-- Opening Marker --

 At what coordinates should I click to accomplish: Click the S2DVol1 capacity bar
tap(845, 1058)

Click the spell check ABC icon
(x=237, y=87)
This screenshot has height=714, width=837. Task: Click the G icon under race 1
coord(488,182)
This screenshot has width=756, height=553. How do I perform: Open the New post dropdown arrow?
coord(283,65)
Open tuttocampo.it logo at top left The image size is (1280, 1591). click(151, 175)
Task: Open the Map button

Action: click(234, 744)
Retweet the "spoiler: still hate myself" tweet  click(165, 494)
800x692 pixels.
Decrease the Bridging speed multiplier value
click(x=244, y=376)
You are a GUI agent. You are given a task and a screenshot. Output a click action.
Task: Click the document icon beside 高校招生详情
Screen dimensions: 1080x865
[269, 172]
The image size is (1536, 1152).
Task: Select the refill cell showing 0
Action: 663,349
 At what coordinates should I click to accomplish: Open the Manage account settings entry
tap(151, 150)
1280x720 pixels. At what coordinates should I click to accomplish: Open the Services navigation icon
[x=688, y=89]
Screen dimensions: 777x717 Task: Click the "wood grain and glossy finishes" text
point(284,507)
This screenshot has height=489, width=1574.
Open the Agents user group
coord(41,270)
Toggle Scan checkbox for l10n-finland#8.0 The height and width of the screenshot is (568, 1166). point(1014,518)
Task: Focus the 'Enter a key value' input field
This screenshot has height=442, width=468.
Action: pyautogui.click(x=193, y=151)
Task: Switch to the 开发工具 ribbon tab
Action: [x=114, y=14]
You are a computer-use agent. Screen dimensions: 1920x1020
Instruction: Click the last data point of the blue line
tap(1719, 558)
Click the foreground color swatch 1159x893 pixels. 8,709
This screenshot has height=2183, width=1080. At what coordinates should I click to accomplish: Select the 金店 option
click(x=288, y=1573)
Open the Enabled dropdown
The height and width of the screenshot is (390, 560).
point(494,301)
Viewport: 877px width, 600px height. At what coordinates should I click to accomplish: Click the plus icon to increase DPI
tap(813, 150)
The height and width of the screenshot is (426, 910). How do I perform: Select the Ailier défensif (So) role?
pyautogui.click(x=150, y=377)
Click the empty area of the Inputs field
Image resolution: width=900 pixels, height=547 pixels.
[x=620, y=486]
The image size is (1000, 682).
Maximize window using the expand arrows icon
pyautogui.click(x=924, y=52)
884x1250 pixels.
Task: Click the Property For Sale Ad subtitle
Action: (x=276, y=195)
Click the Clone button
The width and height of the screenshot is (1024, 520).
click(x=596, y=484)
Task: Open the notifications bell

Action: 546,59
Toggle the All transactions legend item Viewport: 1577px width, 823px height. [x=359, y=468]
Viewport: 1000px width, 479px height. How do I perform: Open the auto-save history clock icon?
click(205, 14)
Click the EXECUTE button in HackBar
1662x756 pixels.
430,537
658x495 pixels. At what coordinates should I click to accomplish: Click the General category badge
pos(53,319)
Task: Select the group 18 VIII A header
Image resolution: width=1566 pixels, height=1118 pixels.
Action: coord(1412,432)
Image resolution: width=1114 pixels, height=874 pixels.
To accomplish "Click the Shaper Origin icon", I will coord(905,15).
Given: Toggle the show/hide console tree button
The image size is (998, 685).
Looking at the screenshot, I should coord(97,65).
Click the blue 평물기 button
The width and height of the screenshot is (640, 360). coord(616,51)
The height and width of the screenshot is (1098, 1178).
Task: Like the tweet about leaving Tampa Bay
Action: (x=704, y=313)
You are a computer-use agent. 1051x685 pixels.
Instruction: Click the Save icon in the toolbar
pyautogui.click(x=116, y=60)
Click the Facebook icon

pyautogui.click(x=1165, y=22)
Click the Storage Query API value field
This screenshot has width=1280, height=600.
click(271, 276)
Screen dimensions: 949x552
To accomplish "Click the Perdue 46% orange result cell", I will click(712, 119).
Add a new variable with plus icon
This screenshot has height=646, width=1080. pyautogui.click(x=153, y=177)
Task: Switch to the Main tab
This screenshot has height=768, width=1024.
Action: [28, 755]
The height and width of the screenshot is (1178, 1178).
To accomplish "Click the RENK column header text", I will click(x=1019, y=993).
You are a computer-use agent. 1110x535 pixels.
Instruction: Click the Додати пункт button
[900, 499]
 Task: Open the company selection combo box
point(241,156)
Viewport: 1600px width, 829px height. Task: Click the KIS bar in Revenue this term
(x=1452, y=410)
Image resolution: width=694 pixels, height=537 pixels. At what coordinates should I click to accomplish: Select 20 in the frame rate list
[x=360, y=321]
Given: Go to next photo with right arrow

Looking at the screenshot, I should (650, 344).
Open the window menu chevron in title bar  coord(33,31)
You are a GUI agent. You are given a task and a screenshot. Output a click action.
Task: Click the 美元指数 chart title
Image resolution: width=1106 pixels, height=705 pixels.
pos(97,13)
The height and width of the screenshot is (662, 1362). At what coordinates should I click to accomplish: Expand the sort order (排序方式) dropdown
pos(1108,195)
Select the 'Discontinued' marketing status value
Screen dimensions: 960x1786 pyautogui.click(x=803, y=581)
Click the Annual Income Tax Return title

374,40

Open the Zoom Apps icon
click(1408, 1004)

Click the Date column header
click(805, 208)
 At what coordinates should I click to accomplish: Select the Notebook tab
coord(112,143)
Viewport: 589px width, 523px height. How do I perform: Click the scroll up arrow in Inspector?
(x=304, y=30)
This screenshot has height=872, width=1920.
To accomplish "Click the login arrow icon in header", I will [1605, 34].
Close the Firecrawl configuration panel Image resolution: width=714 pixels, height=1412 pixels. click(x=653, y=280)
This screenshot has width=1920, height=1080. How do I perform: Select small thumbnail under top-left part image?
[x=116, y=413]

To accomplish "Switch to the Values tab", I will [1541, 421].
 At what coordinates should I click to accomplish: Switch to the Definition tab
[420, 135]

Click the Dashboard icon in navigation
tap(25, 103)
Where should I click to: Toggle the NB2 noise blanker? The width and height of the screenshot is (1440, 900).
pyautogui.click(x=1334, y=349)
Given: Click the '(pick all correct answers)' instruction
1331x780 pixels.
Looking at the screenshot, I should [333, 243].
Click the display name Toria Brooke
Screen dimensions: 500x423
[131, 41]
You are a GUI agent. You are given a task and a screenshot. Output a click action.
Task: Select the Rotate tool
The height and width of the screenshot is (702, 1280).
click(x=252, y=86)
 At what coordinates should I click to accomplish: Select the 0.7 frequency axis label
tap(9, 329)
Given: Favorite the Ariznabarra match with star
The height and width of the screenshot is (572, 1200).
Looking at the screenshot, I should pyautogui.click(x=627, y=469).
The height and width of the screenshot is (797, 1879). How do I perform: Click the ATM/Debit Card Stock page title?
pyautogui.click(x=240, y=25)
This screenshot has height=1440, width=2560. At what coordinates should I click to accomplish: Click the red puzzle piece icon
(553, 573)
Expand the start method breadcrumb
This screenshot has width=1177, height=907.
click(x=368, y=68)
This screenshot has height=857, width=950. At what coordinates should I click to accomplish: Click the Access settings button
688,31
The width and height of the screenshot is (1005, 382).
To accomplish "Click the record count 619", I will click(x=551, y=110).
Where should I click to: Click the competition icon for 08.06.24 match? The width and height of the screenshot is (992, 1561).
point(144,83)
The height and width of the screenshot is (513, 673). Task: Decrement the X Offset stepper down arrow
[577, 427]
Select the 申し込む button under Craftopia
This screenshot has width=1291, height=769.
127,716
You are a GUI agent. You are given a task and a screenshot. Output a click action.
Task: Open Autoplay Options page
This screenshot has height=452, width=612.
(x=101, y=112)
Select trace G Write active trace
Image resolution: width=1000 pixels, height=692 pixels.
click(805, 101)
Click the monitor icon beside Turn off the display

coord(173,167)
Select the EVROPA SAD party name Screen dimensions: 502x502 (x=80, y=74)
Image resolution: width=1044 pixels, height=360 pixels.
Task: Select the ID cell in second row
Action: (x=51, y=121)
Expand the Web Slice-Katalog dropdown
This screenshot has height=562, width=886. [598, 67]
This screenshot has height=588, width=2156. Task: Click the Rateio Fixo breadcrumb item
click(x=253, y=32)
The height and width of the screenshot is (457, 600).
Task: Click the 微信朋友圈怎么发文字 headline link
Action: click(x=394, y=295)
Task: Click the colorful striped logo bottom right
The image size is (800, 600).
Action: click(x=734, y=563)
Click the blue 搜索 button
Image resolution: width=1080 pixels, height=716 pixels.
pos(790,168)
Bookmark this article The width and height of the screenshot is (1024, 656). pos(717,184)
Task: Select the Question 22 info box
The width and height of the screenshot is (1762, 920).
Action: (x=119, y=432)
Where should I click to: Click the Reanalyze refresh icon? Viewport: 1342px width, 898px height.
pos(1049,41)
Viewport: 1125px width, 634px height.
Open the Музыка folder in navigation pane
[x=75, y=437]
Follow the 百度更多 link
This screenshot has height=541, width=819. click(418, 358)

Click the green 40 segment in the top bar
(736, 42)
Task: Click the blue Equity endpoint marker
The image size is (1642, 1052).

-- Closing Marker --

TRY IT — Where the word "computer" is present in a line of the listing, copy that line.

WRITTEN RESPONSE —
You are a computer-use agent. Screen dimensions: 1920x1020
You are a computer-use agent. 1051x685 pixels.
You are a computer-use agent. 1110x535 pixels.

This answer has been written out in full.